Num segundo caso, a integração, não só de pessoas, mas também de culturas, é importante para o momento em que uma empresa se une a outra. O que fazer quando isto acontece? Como fazer com que colaboradores das duas empresas entendam a fusão e, ao mesmo tempo, não tenham medo de possíveis demissões? Como reunir culturas corporativas em torno de um mesmo objetivo?

 Foi o caso da fusão Itau-Unibanco, iniciada em 2008. Em meio às confusas condições de trabalho durante a reforma das agências e o risco de demissões em massa, era necessária uma grande ação para que os funcionários e, consequentemente, os clientes pudessem, aos poucos, se adaptar às mudanças decorrentes da fusão. Segundo release divulgada pelo Sindicato de Bancários Pará/Amapá, para aproximar os funcionários dos dois bancos, que virariam um só mais tarde, o Itaú-Unibanco realizou alguns ações interessantes:

"O banqueiro Roberto Setubal, presidente e acionista do Itaú-Unibanco, passou a frequentar o refeitório da empresa, onde comem todos os funcionários. Convencido por Pedro Moreira Salles, presidente do Conselho de Administração, ele e os outros principais executivos do banco perderam a vaga demarcada na garagem e as salas individuais. Agora, Setubal, Salles e mais dez vice-presidentes dividem o mesmo salão. O Itaú, uma corporação conhecida pela disciplina e formalidade, também aboliu o uso de terno e gravata às sextas-feiras - e chamou até a consultora de moda Gloria Kalil para orientar os funcionários sobre a nova etiqueta corporativa."
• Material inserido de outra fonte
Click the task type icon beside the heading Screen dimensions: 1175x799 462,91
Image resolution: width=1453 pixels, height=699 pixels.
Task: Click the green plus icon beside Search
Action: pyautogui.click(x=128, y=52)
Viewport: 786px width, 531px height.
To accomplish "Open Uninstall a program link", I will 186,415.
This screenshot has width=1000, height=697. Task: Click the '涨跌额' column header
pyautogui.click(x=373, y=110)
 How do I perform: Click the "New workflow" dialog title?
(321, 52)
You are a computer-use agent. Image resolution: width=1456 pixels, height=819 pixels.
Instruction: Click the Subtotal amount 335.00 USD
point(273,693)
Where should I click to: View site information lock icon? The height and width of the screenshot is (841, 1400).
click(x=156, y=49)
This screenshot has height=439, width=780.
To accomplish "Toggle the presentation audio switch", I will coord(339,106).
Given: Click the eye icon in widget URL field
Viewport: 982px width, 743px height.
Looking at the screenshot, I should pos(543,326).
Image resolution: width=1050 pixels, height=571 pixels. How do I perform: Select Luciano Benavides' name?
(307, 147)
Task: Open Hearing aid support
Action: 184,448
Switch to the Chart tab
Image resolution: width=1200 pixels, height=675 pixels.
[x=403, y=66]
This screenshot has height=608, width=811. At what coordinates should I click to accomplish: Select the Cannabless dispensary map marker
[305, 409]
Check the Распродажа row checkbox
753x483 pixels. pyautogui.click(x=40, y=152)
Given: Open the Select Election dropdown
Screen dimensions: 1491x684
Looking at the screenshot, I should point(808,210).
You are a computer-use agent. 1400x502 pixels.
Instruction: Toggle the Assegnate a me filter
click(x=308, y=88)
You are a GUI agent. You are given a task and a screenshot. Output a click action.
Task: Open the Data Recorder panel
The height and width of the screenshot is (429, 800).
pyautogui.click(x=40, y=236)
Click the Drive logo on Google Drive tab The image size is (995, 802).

Há dois fatos interessantes nesta ação: o primeiro é a tentativa de se ter uma maior proximidade dos cargos de chefia com os colaboradores de chão de fábrica, mostrando cumplicidade e interesse pelas ações de quem faz o operacional do banco acontecer. O segundo é a quebra de algumas formalidades na etiqueta corporativa para mostrar maior satisfação em trabalhar para a empresa.
 
Uma outra vertente da chamada integração é o fato do acolhimento de maneira dinâmica e eficaz os novos contratados/estagiários. No caso de um curso de faculdade, o acolhimento dos calouros (chamados, muitas vezes, de "bixos/bixetes"), tanto na esfera social quanto na acadêmica, é importante para que os ingressos possam se acostumar com a nova rotina desta também nova fase da vida de cada um.
 
O curso de Comunicação Social - Relações Públicas do campus de Bauru da Universidade Estadual Paulista "Júlio de Mesquita Filho" (UNESP) realiza no segundo semestre, desde 2001, a INACARP (Integração Acadêmica dos Calouros de Relações Públicas), evento idealizado pelos próprios alunos que tem o objetivo de mostrar aos recém-chegados na faculdade a importância do curso e da pesquisa científica para a formação dos futuros profissionais de Relações Públicas. Os discentes do 2º ano do curso apresentam a produção acadêmica realizada no 2º termo, na disciplina de Sociologia da Comunicação. O tema central das monografias apresentadas é a Indústria Cultural e, a partir deste ponto, há estudos de vários casos que se inserem nesta temática. Neste ano, a INACARP acontecerá entre os dias 17, 18 e 19 de agosto, no campus da UNESP em Bauru e, ao clicar aqui, os interessados poderão saber um pouco mais deste evento.
 
Estes são dois exemplos distintos da importância de se ter uma integração maior entre os funcionários e os colegas de curso. Através do trabalho do profissional de Relações Públicas, estas iniciativas de união podem ter resultados satisfatórios.